The non-bank depository corporations (NBDCs), known as non-banking financial institutions, Ansar-VDP Unnayan Bank, and Karma Sangsthan Bank, provided the loans between 2014 and 2017, according to the Bangladesh Bank (BB)'s latest study report released on Sunday.

The central bank, however, could not indentify any severe shocks in the sector, saying it is unlikely in a highly-populated country, where the demand for land is high.

The study revealed the banking sector has been the major source of household debt, accounting for around 70 per cent of such loans. The remaining 30 per cent has been provided by the NBDCs.

Non-banks, however, dismissed the possibility on any shock.

Talking to the FE, Md Khalilur Rahman, chairman of the Bangladesh Leasing and Finance Companies Association (BLFCA), said the NBFIs have already secured maximum mortgages against their household debts, particularly housing loans, to avert possible shocks.

A declining trend in household debt share during the last few years appears to be a positive sign for the NBDCs, according to the quarterly Financial Stability Assessment Report for July-September 2018.

The report said total household debt disbursed by banks and the NBDCs have been gradually increasing, though the growth has slowed down in recent years.

Consequently, after some initial rise, household debt as a percentage of (nominal) GDP has remained almost stable since 2015 and stood at 7.6 per cent in 2017, it added.

Compared with neighbouring countries as well as some other Southeast Asian economies, the central bank said that household debt to GDP ratio in Bangladesh had been the lowest in the last few years.

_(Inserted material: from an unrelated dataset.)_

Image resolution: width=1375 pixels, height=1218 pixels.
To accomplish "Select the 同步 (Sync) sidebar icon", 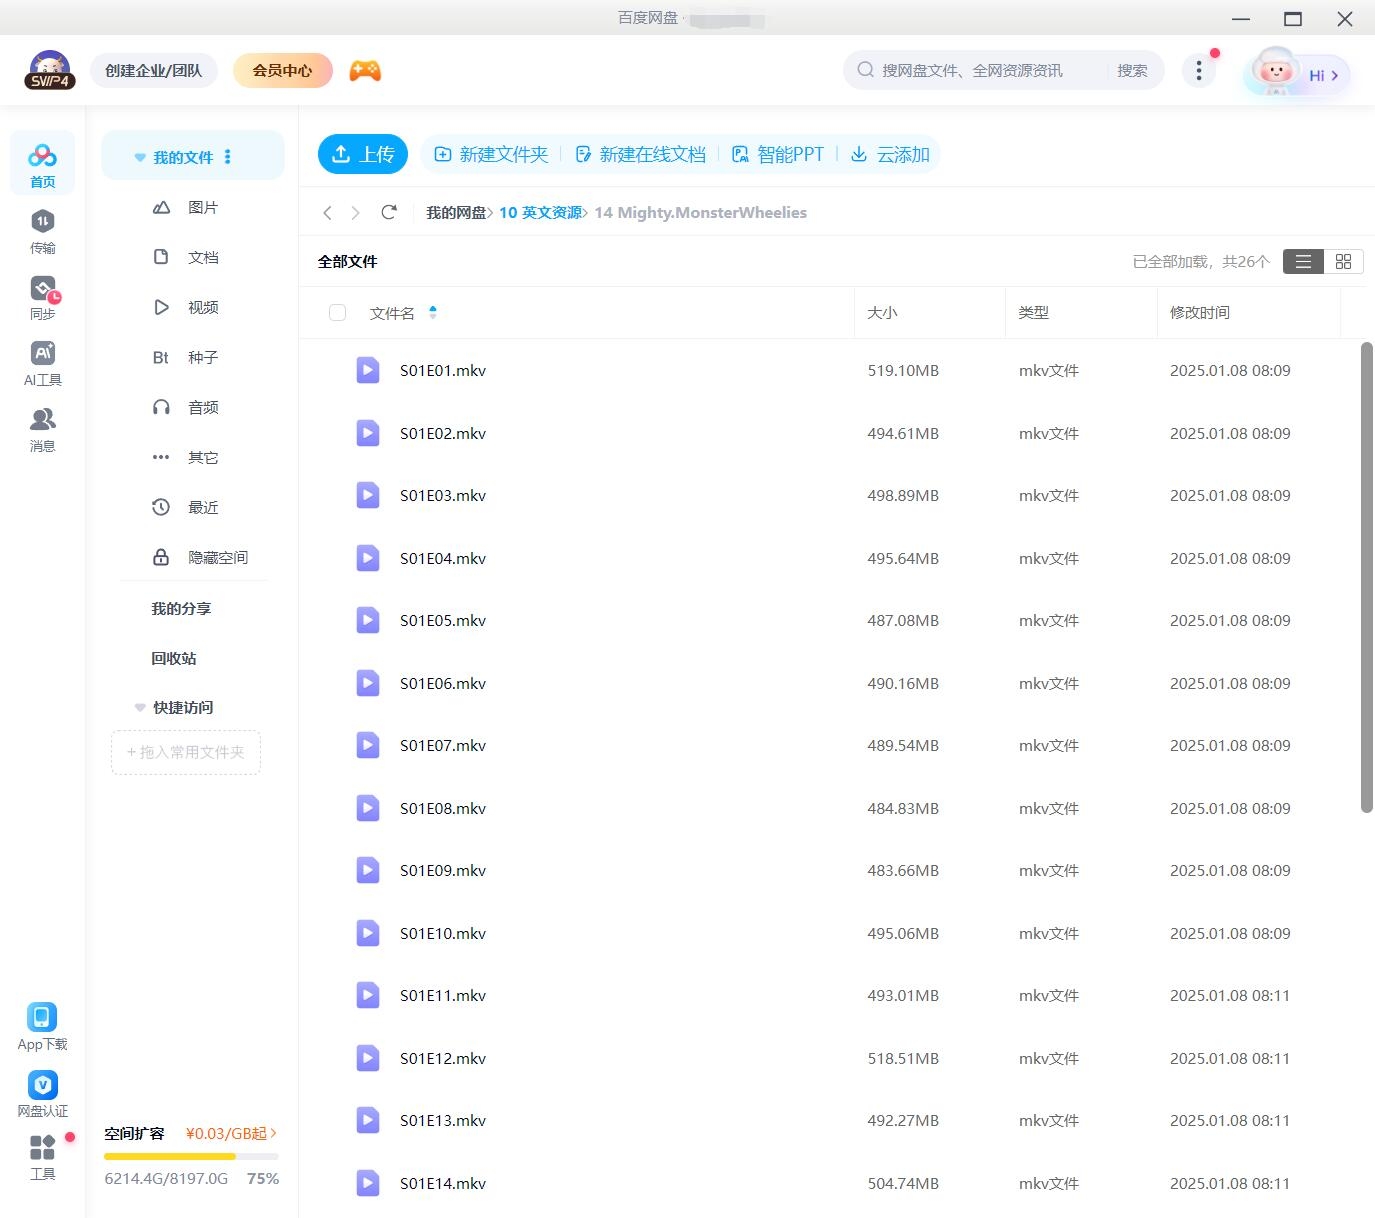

The ratio was lower than that of India (11 per cent) and Sri Lanka (7.9 per cent) and much lower than the countries, which faced financial crisis of 2007-08.

"The low and stable household debt-to-GDP (gross domestic product) ratio in Bangladesh indicates low possibility of systemic risk origination from the household sector," the report noted.

It also said this is because at low household debt-to-GDP level, the magnitude of disruption in the financial system from any negative shock in the household sector is likely to be minimal.

Product-wise analysis of household loans disbursed by the banks at end-June 2018 revealed that mortgage loan covering housing construction, flat and land purchase shared 45 per cent of household debt; loans for consumer goods contributed 17 per cent, followed by 15 per cent share of personal loan against different deposit schemes.

Credit cards and auto loans shared only 5.0 per cent and 3.0 per cent respectively of total household debt, according to the report.

"Though mortgage loans constituted the largest portion of household debt in banks, the risk of property price volatility spreading across the financial system is low as mortgage loans are not yet securitised in Bangladesh," it noted.

The study found that the classified loans ratio of banks' household loans is considerably lower than the overall non-performing loans (NPLs) ratio of the banks.

Moreover, the gradual fall in household NPLs ratio over the last few years is another positive sign.

This suggests that the debt servicing capacity of the borrowers and monitoring of the banks in the household sector is better than the overall industry, the report added.

"….low level of household indebtedness along with low and falling NPLs ratio in household sector and low possibility of spreading out of risks from property price volatility, in general, do not appear to pose any major stability threat in the near-term," the central bank noted.

Experience from the global financial crisis of 2007-08 has revealed that excessive accumulation of household debt, disbursement of household debt to subprime borrowers and underlying weaknesses in securitisation of household mortgage debt were the key reasons behind the origination and spread out of the meltdown.